Spawns run serially — parallelism buys nothing here because Anthropic's prompt cache keys on prompt prefix, not on concurrent calls. Swallow spawn errors per agent (log and continue) — a single broken agent must not abort the sprint.

### Step 4: emit summary

Print the markdown summary described in the Invocation Contract.

## Concrete Command Example

```
$ /gdd:warm-cache

Warming Anthropic prompt cache for 14 agents (5 min TTL)...
[1/14] design-verifier ... ok (0.3s)
[2/14] design-planner ... ok (0.3s)
[3/14] design-integration-checker ... ok (0.3s)
...
[14/14] design-reflector ... ok (0.3s)

## Warm-cache complete
- Agents warmed: 14
- Skipped (no shared preamble import): 3  (agents/README.md not an agent; 2 agents not yet migrated to shared preamble)
- Duration: 4.2s
- Next 5 min: repeated spawns of these agents pay cached_input_per_1m rate
```

Filtered example:

```
$ /gdd:warm-cache --agents design-verifier,design-planner

Warming Anthropic prompt cache for 2 agents (filtered from 14)...
[1/2] design-verifier ... ok (0.3s)
[2/2] design-planner ... ok (0.3s)

## Warm-cache complete
- Agents warmed: 2
- Filtered out by --agents: 12
- Duration: 0.7s
```

## Integration Points

- **Pre-sprint**: `/gdd:warm-cache` is the recommended first line of a `/gdd:discover`, `/gdd:plan`, or `/gdd:verify` sprint.
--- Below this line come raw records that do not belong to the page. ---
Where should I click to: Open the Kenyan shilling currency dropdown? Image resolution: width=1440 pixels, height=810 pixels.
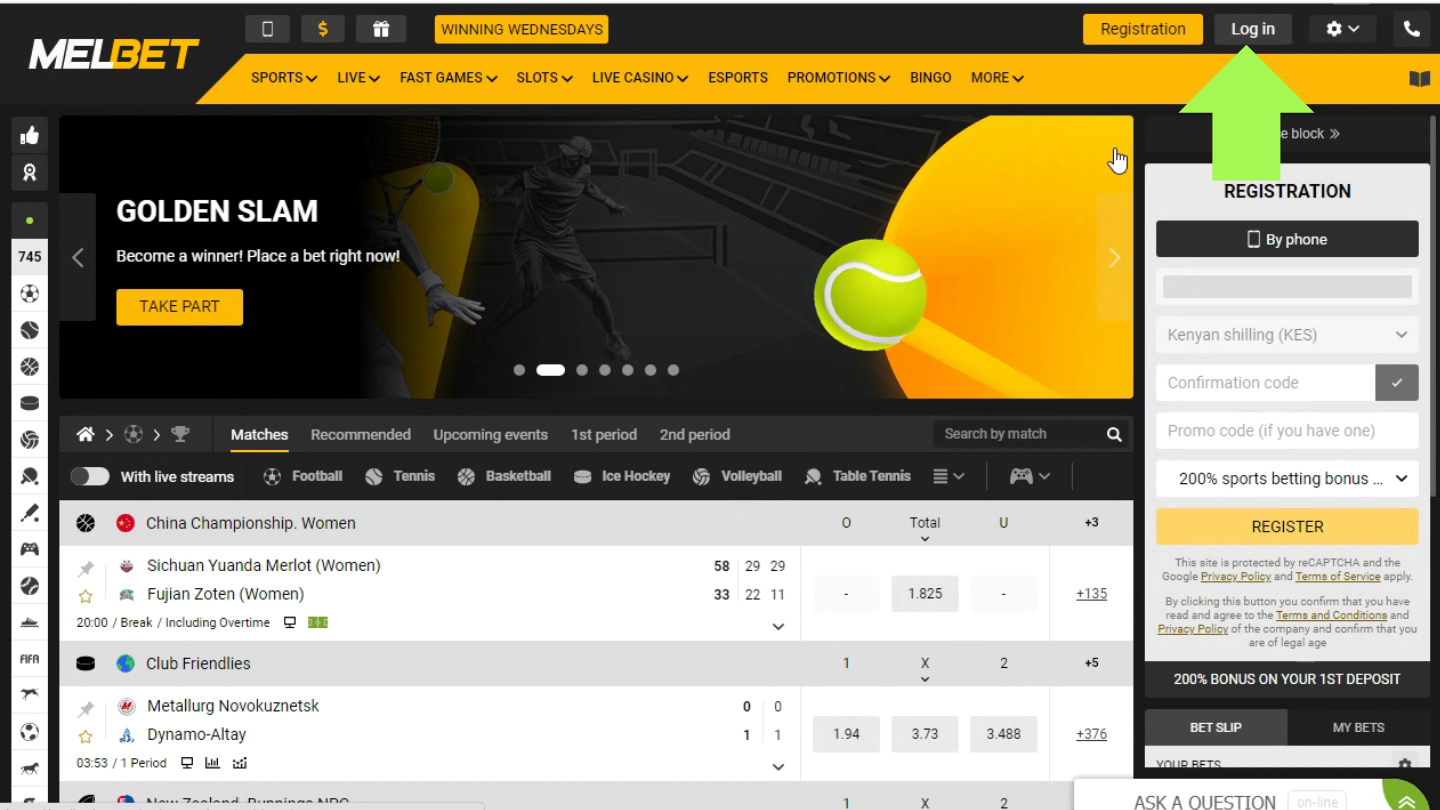coord(1287,335)
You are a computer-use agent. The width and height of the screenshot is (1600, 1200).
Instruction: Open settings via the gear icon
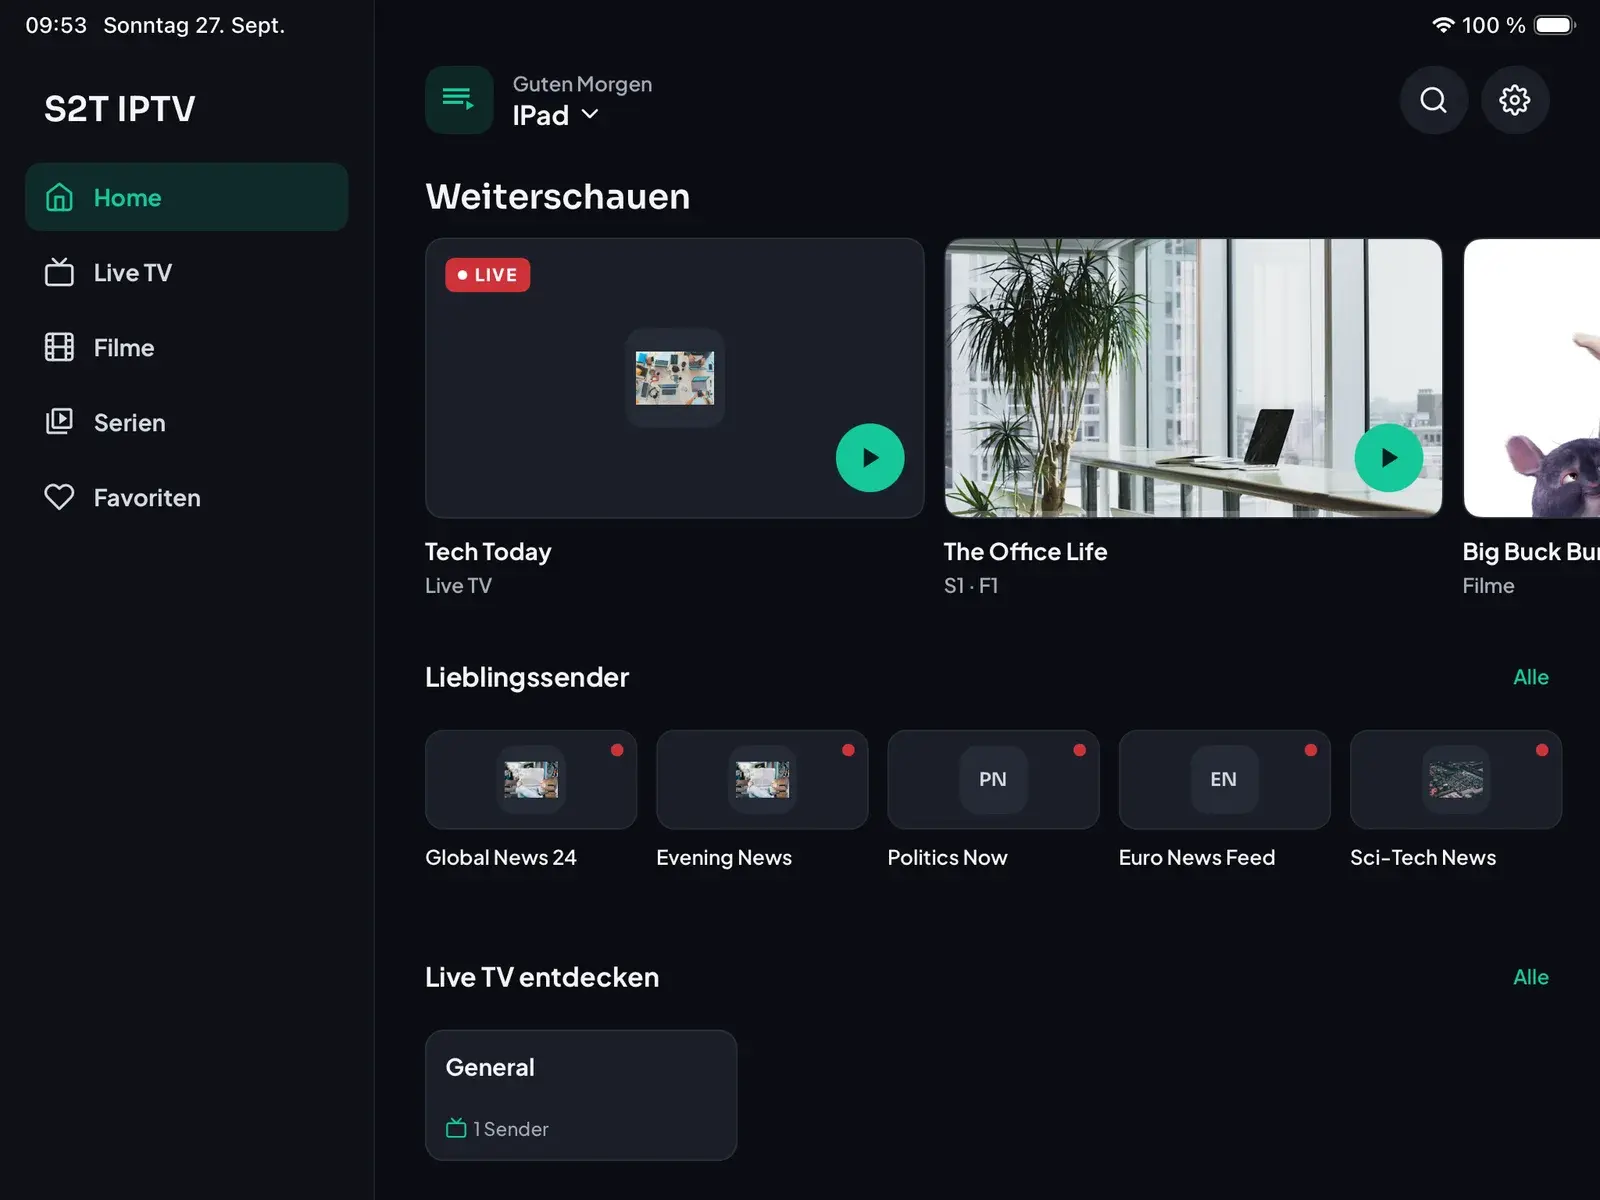(x=1514, y=100)
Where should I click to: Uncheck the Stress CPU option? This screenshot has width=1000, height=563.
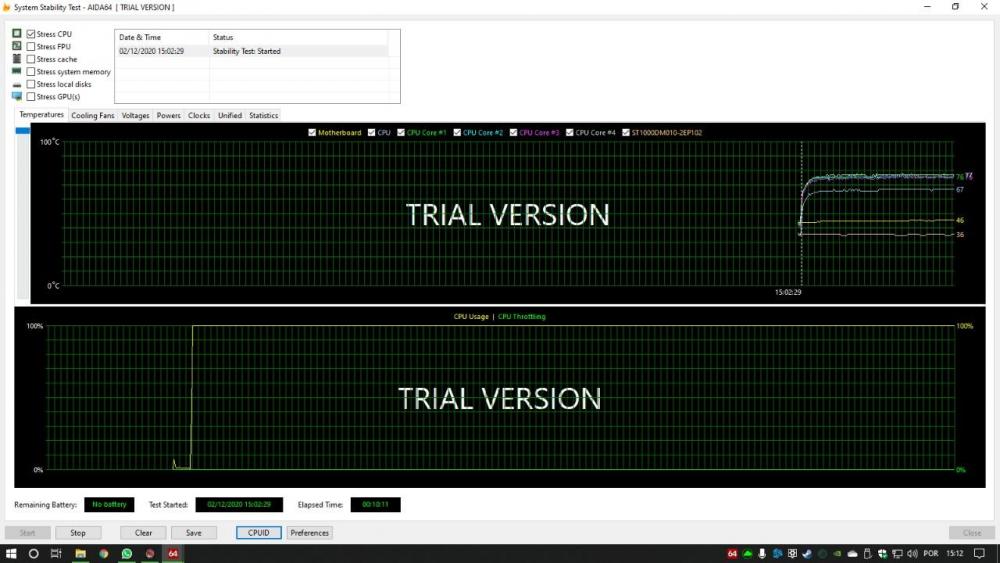[31, 34]
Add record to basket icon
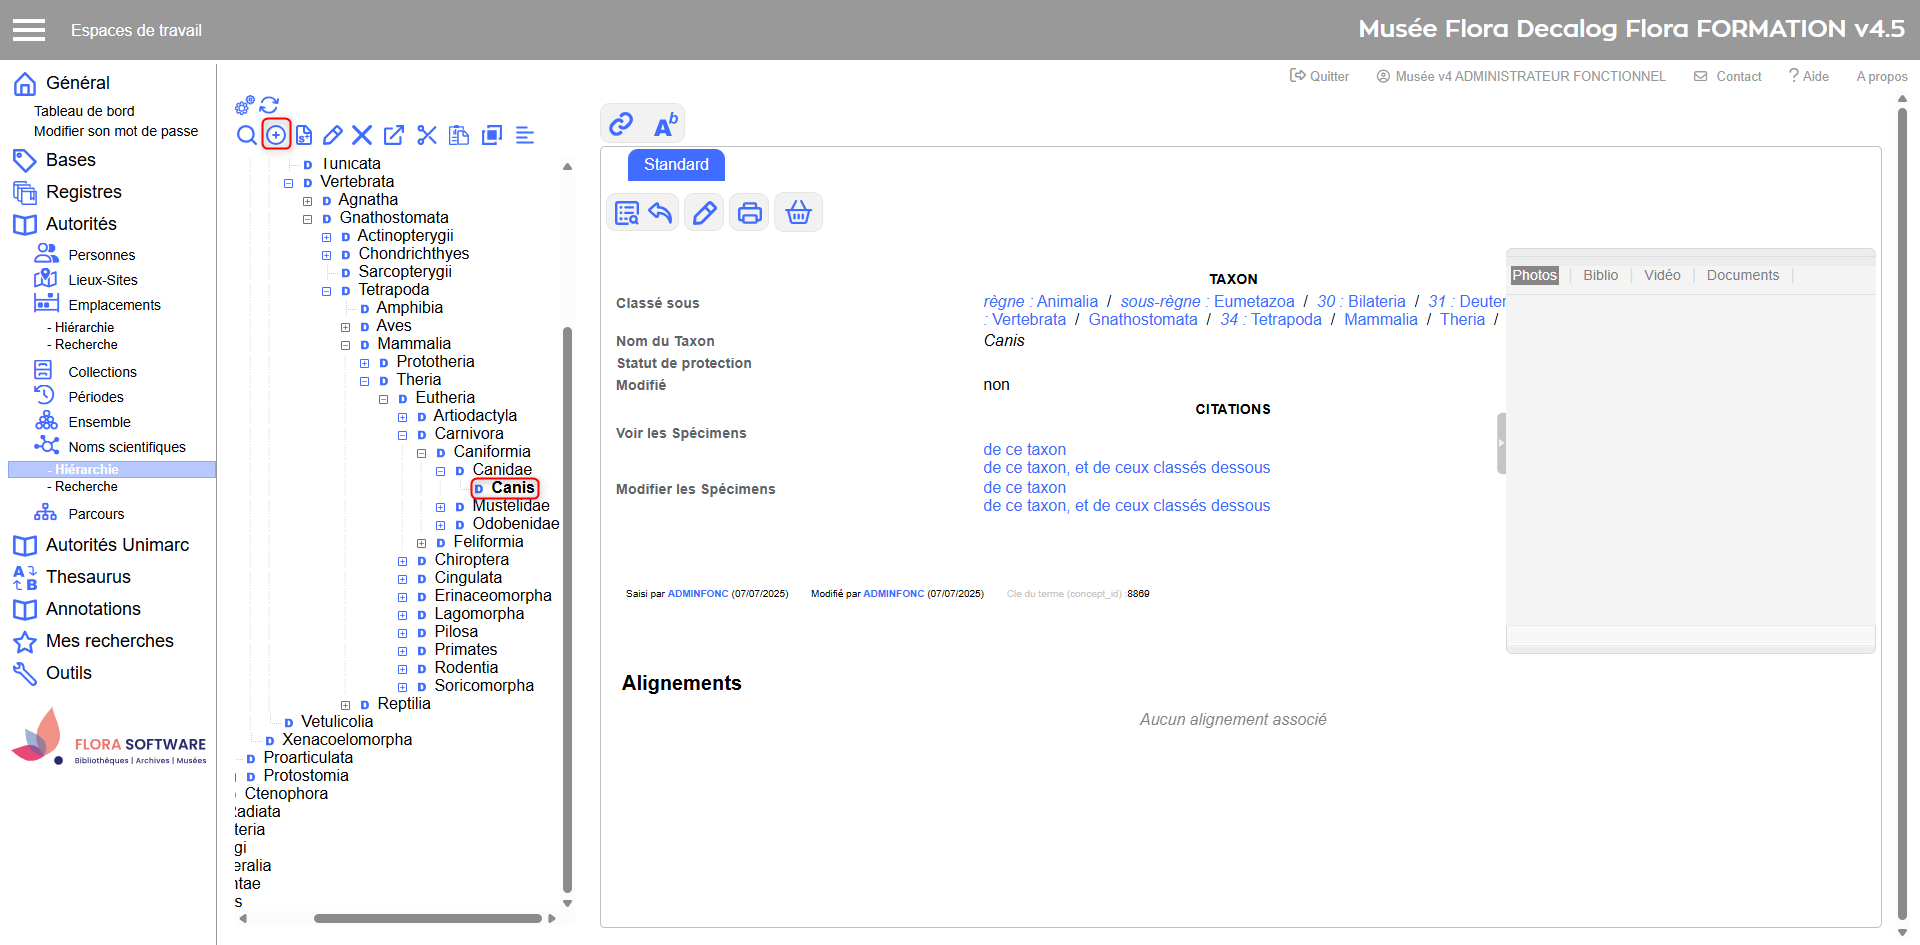The height and width of the screenshot is (945, 1920). [798, 213]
Users type it before the real command, or an orchestrator-level wrapper runs it automatically if `agent-metrics.json` (Plan 10.1-05) indicates the last sprint was > 5 min ago.
- **`reference/shared-preamble.md`** (authored in Plan 10.1-04) is the load-bearing file for this command — agents import it first per D-17, which makes the first N tokens of every agent's rendered system prompt identical, which is what Anthropic's prompt cache keys on.
- **No interaction with `hooks/budget-enforcer.js`** — the hook is a PreToolUse gate; warm-cache runs as an ordinary Agent tool call itself and is subject to the hook (each no-op Haiku ping is budgeted and logged like any other spawn). This is intentional: warm-cache's own telemetry rows in `.design/telemetry/costs.jsonl` are the evidence that cache priming happened.

## Cost Model

- Each no-op Haiku ping: ~50 input tokens (shared preamble + "No-op warm: acknowledge..." system+user) + ~5 output tokens ("ok").
- At Haiku rates (reference/model-prices.md): `(50 / 1e6) * 1.00 + (5 / 1e6) * 5.00 = $0.00005 + $0.000025 = $0.000075` per agent.
- 14 agents × $0.000075 = **$0.00105** total for a full warm-cache invocation.
- Payback: a single subsequent Opus spawn with 40k cached input tokens saves `(40000/1e6) * (15.00 - 1.50) = $0.54`. Warm-cache pays for itself ~500× over on the first repeated planner spawn.

## Failure Modes

- Shared preamble missing → print warning, exit 0. Sprint continues without Layer A priming.
- Individual agent spawn fails → log, continue to next agent.
- Budget cap hit during warm-cache (hypothetical — the total cost is trivial) → hook blocks per D-02, warm-cache surfaces the error in the summary and exits 0. User can raise cap or proceed without priming.

## Non-Goals

- Does not touch Layer B (`.design/cache-manifest.json`). That is the cache-manager skill's territory.
- Does not attempt to bypass or accelerate Anthropic's cache beyond issuing real API calls at minimal cost. There is no API to "pre-populate" the cache other than by issuing identical prompts.
- Does not persist between Anthropic's 5-min TTL. After 5 minutes of inactivity, a re-warm is needed.